Are assignments of reinsurance (by domestic or captive insurers) legally effective? Are assignments of reinsurance typically provided on aviation leasing and finance transactions?

Assignments of reinsurance are legally effective and are typically included in aviation lease and finance transactions.


Can an owner, lessor or financier be liable for the operation of the aircraft or the activities of the operator?

Generally, operators are liable for the operation of aircraft provided the agreement assigning operational responsibility is registered with the RAB. Therefore, in the case of leased aircraft, lessees (or sub-lessees where applicable), and not owners, are liable. In the absence of registration of the lease or operational agreement (which is rare), an owner would be presumed to be liable. If an aircraft is leased pursuant to an unregistered lease then the owner and operator would be jointly and severally liable for the operation of the aircraft.

Strict liability

Does the jurisdiction adopt a regime of strict liability for owners, lessors, financiers or others with no operational interest in the aircraft?

As explained in question 33, parties with no operational interest are not liable for the operational consequences of aircraft.

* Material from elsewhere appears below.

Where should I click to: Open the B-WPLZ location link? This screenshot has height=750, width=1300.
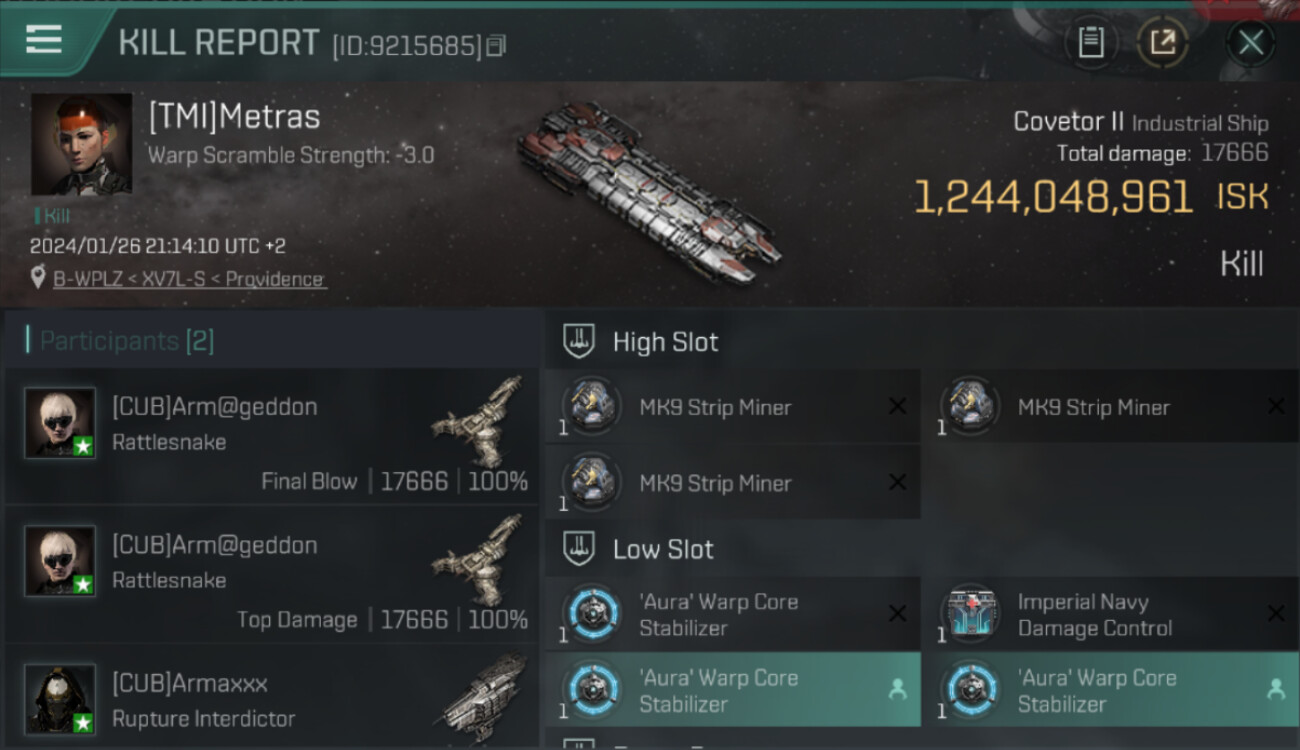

In litigious situations there is always a risk of a victim lodging a claim against an owner, lessor or financier; however, the Brazilian Aeronautical Code places operational responsibility on the operator.

Third-party liability insurance

Are there minimum requirements for the amount of third-party liability cover that must be in place?

The Brazilian Aeronautical Code contains minimum third-party liability requirements commonly referred to as RETA. The RETA requirements are fairly low. The US dollar equivalent varies in accordance with currency fluctuations and other factors, but is in the region of US$30,000 per person. Virtually all lease or other aviation finance contracts contain insurance requirements in line with international practices in relation to insurances. RETA cover is rarely, if ever, relied on as adequate in an aircraft finance transaction.

Update and trends

Recent developments

Are there any emerging trends or hot topics in aviation finance and leasing in your jurisdiction?

As mentioned in a few of the foregoing replies, the Brazilian airline known as Avianca Brasil (whose formal name is Oceanair Linhas Aereas SA) has been in financial distress for several months. In November and December of 2018 lessors repossessed four of its leased aircraft. Those repossession cases, though Avianca Brasil contested them, proceeded without delay. The lessors of those aircraft, within a period of two weeks, were able to file for repossession, take physical possession (through a court order), export and deregister the four aircraft. IDERAs were used to deregister. The RAB issued clear regulations in 2014 that it has consistently applied to enable parties named as ‘authorised parties’ in IDERAs to deregister. There are some doubts about whether foreign lessors or owners are obligated to obtain export authorisations for repossessed aircraft. The Brazilian tax and customs authorities have not clarified how IDERAs might be used to export repossessed aircraft (or even if there is a need to obtain an export authorisation).

Avianca Brasil sought bankruptcy protection on 10 December 2018 and since then several questionable decisions have emanated from the Brazilian judiciary. The most controversial relates to the stay period applicable to an airline in bankruptcy protection (called ‘judicial recuperation’ in Brazil). According to the Brazilian Bankruptcy Law, lessors are not subject to any stay when an airline seeks judicial recuperation protection. According to Brazil’s Cape Town Convention Declarations, the ‘waiting period’ is 30 days. Thus the stay period applicable to Avianca Brasil should have been zero days or, at most, 30 days (the view of this author is that the correct period, according to the Cape Town Convention, would be zero days). But contrary to most expectations the Brazilian Bankruptcy Court extended the 30-day waiting period, initially for 15 extra days and then, on 1 February 2019, the Court extended the stay until time during the first half of April. As at the time that this chapter has been updated, those extensions are under appeal.